Start of Block

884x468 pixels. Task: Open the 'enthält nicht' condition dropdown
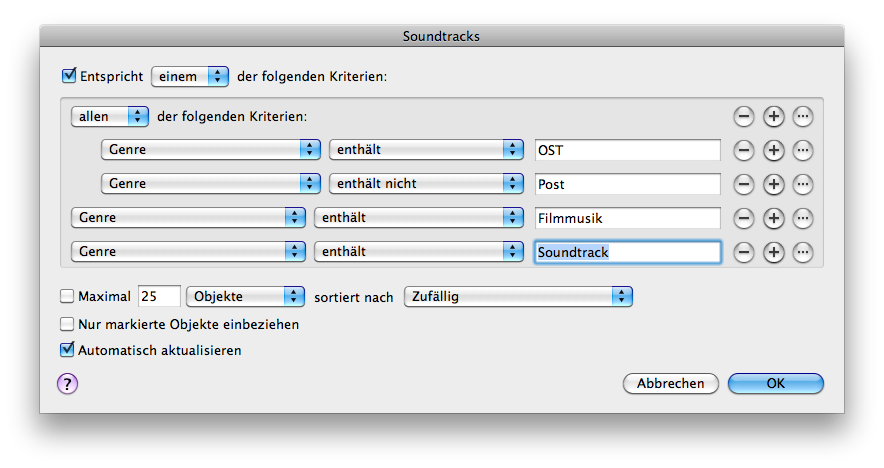[x=426, y=184]
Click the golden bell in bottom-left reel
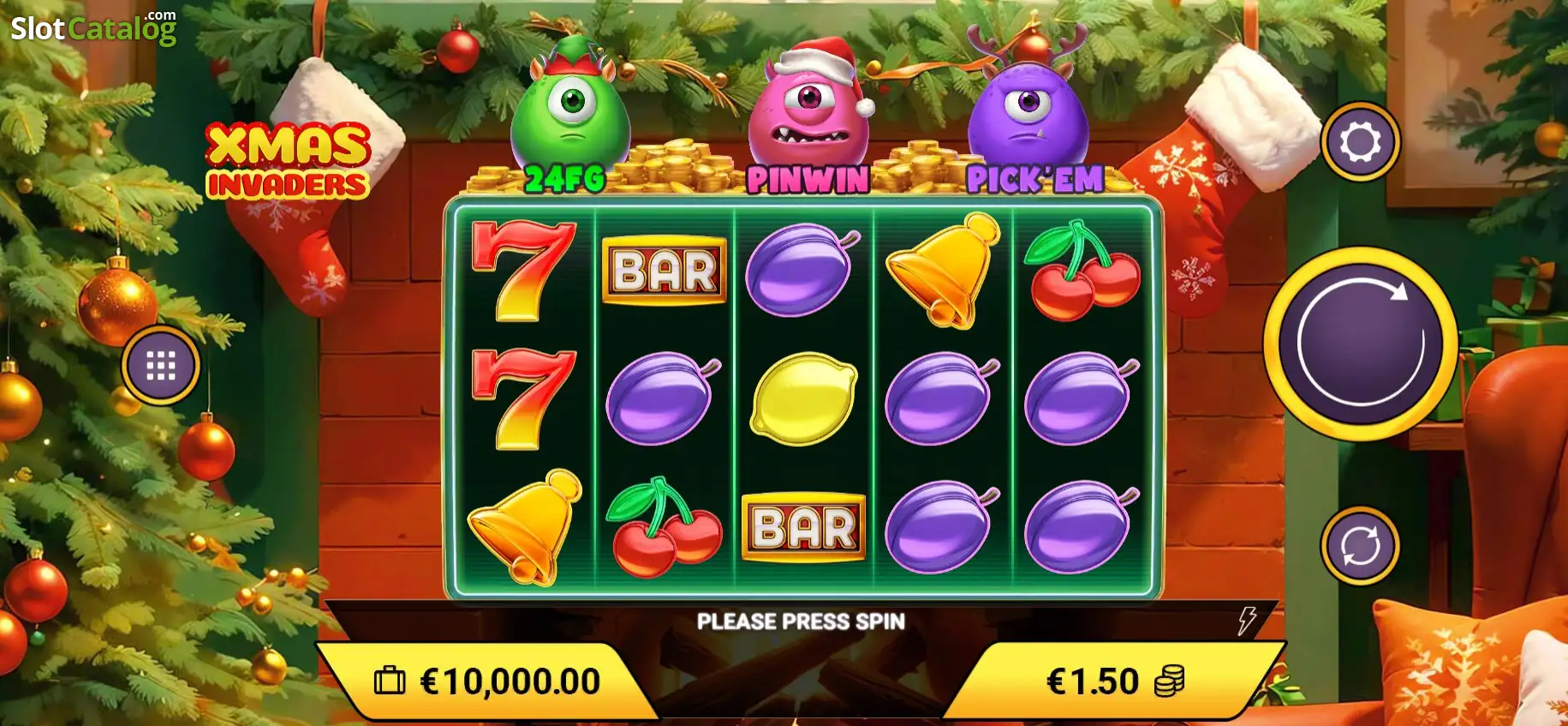Image resolution: width=1568 pixels, height=726 pixels. pyautogui.click(x=524, y=527)
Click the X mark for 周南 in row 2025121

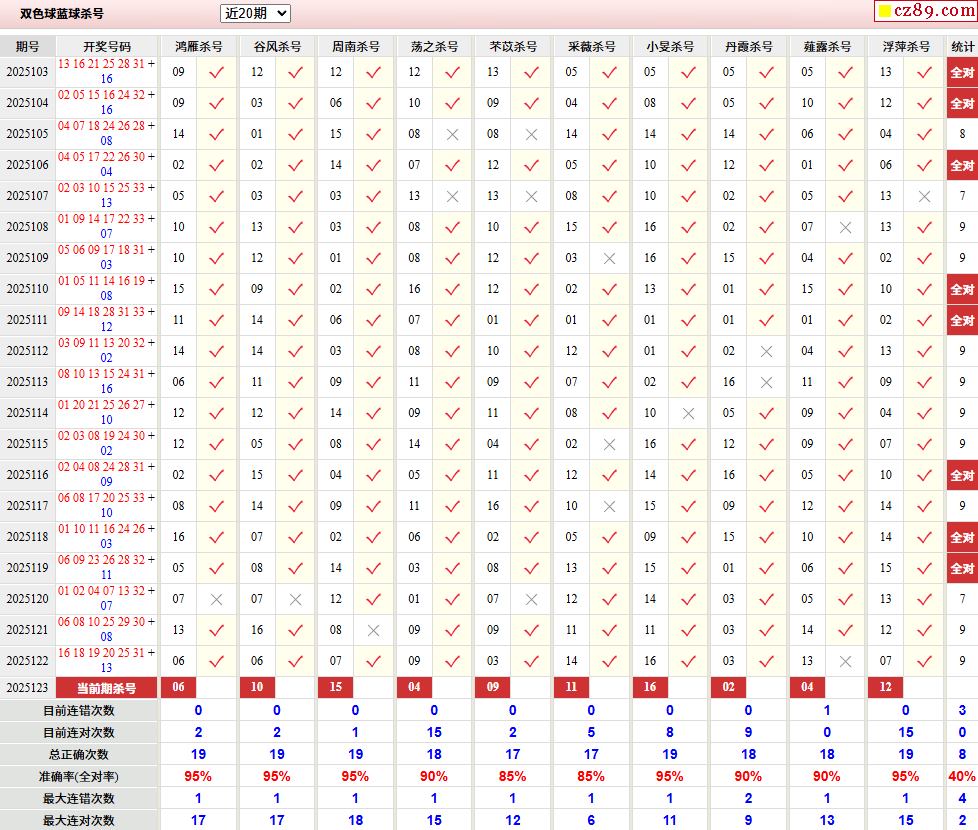[x=373, y=630]
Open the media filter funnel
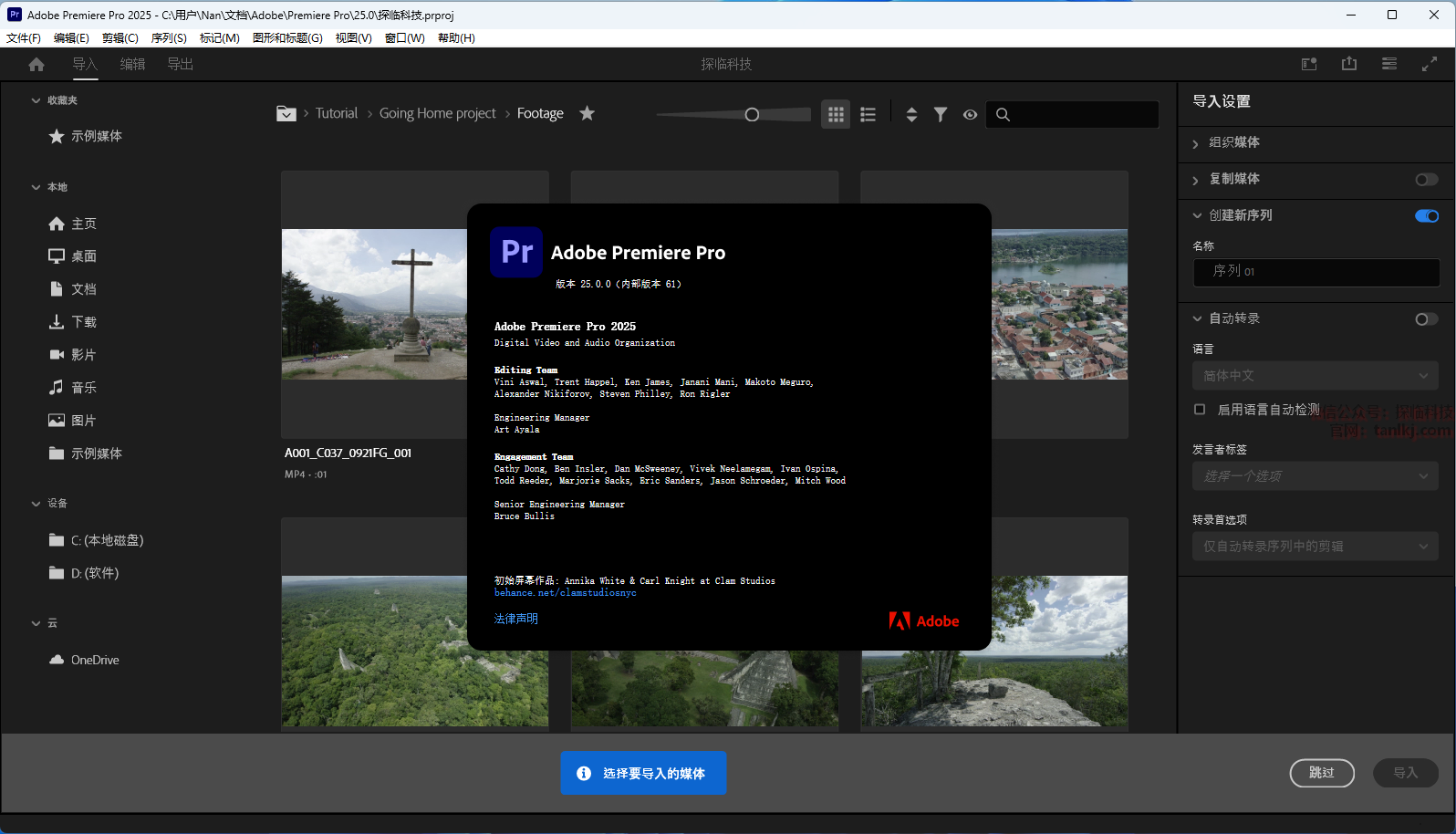The height and width of the screenshot is (834, 1456). [940, 114]
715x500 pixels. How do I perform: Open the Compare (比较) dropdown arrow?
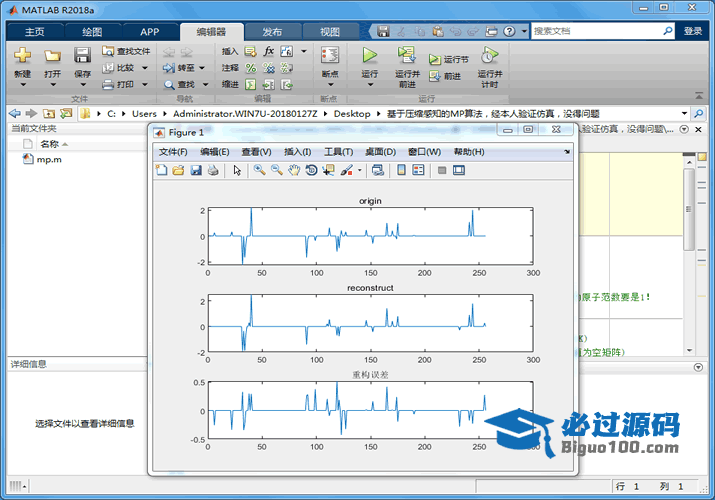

End of Block

§ **WHAT IS BEING ASKED**: Output all entries unchanged; skip the pictures.

§ **EXERCISE ANSWER**:
884x468 pixels. Task: Open the 'enthält nicht' condition dropdown
[x=426, y=184]
Click the golden bell in bottom-left reel
Image resolution: width=1568 pixels, height=726 pixels. pyautogui.click(x=524, y=527)
Click the X mark for 周南 in row 2025121

[x=373, y=630]
Open the media filter funnel
The height and width of the screenshot is (834, 1456). [940, 114]
715x500 pixels. How do I perform: Open the Compare (比较) dropdown arrow?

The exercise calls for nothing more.